Is there an empty lot near your house that would make a good playground or community garden? A corner in your neighborhood that has yet to fulfill its potential?
At the southern tip of South America, two young entrepreneurs are setting up a company that aims to support and inspire people who want to improve their neighborhoods from the bottom up.
“Seeing how many good projects aren’t happening for reasons of finance or bureaucracy motivated us to create an easy way for people to pitch their projects, pitch their ideas and really change spaces in the city,” said Marisol García in an interview with ThisisChile.cl.
Originally from Chile but living abroad, García was drawn back to Santiago by the Start-Up Chile program, a government-funded program that is quickly turning Chile into a world-class entrepreneurial hub.
When she heard about the US$40,000 grant, office space in the heart of the capital, and the mentoring, networking and venture capital connections that the program offers entrepreneurs around the world, García contacted long-time friend Krista Canellakis in San Francisco.
“We were living on different continents, and then we heard about Start-Up Chile through a friend of Marisol’s, and she just said: ‘Hey Krista, why don’t we apply for this program?’” Canellakis remembers. “We worked like crazy on Skype for a couple of months to get our proposal together.”
With the Start-Up Chile resources the pair are creating Crowdplaces, a web platform on which people can pitch their ideas for community development and try to raise money to see the projects through to fruition.

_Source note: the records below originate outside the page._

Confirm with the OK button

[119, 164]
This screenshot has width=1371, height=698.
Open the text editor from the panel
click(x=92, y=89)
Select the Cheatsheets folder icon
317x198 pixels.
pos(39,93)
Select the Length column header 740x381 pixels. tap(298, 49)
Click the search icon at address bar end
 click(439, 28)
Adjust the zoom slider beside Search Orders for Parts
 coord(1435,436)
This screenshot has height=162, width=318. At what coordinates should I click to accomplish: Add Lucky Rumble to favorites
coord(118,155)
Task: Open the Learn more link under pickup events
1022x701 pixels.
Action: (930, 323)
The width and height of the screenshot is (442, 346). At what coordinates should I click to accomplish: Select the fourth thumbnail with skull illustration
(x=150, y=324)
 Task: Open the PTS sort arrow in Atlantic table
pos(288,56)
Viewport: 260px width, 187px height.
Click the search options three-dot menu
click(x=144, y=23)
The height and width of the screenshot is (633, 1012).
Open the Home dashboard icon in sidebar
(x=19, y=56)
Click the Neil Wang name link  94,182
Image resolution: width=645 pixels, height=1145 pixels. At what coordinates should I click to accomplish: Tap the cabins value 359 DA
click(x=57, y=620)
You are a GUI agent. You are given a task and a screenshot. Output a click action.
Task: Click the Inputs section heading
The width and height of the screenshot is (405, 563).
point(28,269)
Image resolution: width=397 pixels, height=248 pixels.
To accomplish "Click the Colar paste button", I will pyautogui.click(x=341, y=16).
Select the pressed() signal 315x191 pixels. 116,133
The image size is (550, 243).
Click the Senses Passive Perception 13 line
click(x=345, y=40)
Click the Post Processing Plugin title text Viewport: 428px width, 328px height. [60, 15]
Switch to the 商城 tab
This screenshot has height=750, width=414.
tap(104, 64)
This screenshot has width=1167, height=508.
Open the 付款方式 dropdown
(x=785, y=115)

Canellakis used the example of a resident seeking to transform an open lot into a community garden. “You can put that idea on our platform and say, ‘I have three neighbors that have said they want to help me with this project, it’s going to cost this much money. This is my plan for taking care of the garden.’” Crowdplaces “will then drive people to the website to fund these projects.”
It’s a financial model called crowdfunding which has gained traction in the United States and Europe in recent years, but is just emerging in Latin America.
“We want crowdfunding to reach people that it hasn’t reached before: people without regular access to the internet and people in lower-income communities that may not be aware of these funding models, but can really benefit from them,” Canellakis says.
However it’s not just their geographic location that makes Crowdplaces unique from other crowdfunding sites. The group’s mission statement places it in the grey area between a commercial operation and social project.
“We are really focusing on urban improvements,” says García. “Many of the [other] platforms are for any type of project or for start-up businesses, but they aren’t really focused on community development or urban development projects.”
“The way it works is that it’s an all-or-nothing model,” Canellakis explained. “You have your project idea and you say it’s going to cost a million pesos – if you don’t raise all of that money then you don’t get any of it. So basically we are only getting paid if projects are successful and are getting all the money to go all the way.”
For every project that is successfully funded Crowdplaces gets 5 percent of the money, and thus, the success of Crowdplaces and the projects it supports are intimately intertwined.
Global scale, local impact
Speaking in the large sunlit foyer of a remodelled heritage building in downtown Santiago, the founders of Crowdplaces are surrounded by successful Start-up Chile applicants. International groups gather at the surrounding coffee tables, discussing business ideas in a multitude of accents, while others sit alone tapping away at laptops or pouring over papers.
“These guys are all entrepreneurs with really different businesses from all over the world,” says Canellakis, “so there is this really amazing and dynamic environment of sharing and learning.
“Being in this environment has really helped us make progress and create a clear vision of what we want. Literally every day we face some huge challenge,” she says, “but being in this environment helps you overcome those issues… it’s a really valuable group of people to be networked with now and I’m sure, into the future.”
The international environment is fitting for a company like Crowdplaces, which has drawn its inspiration from places and people all over the world. It began to take shape when Canellakis and García met at a graduate program for urban design and development at the University College London.
The course got the pair talking about how they could combine their different backgrounds – García’s in architecture and design, Canellakis’s in international relations and communications – toward creating “sustainable, inclusive and participatory cities.”
“Basically we don’t want to reinvent community development,” Canellakis says, “we want to partner with people locally who already know about the local circumstances – people who have ideas and have contacts – we just want to provide them with funds.”
Put simply, the idea is to generate ideas and money on a global scale and apply them to local conditions through local initiatives.
García describes an example of a South African artist who learned how to make paint from moths on the internet.
“I would like to share that idea, which can be applied everywhere,” she says. “But there are some local things that you need to know. How permits work here is totally different from how they work in Cape Town.”
And though the company is based in Santiago for now, and is focusing on generating projects in cities throughout the country, its founders have international ambitions – ambitions that Crowdplaces is accomplishing before the website has even been launched.
In late February, just over a month after they came to Santiago, García and Canellakis were selected as one of 10 entrepreneur teams to attend the “Party to Fix the World,” in Cape Town, South Africa, one of the world’s leading design events.
“The idea is to start in Chile, but we are thinking global, about how we can fund projects from anywhere in the world and how we can raise money from all over the world,” says García.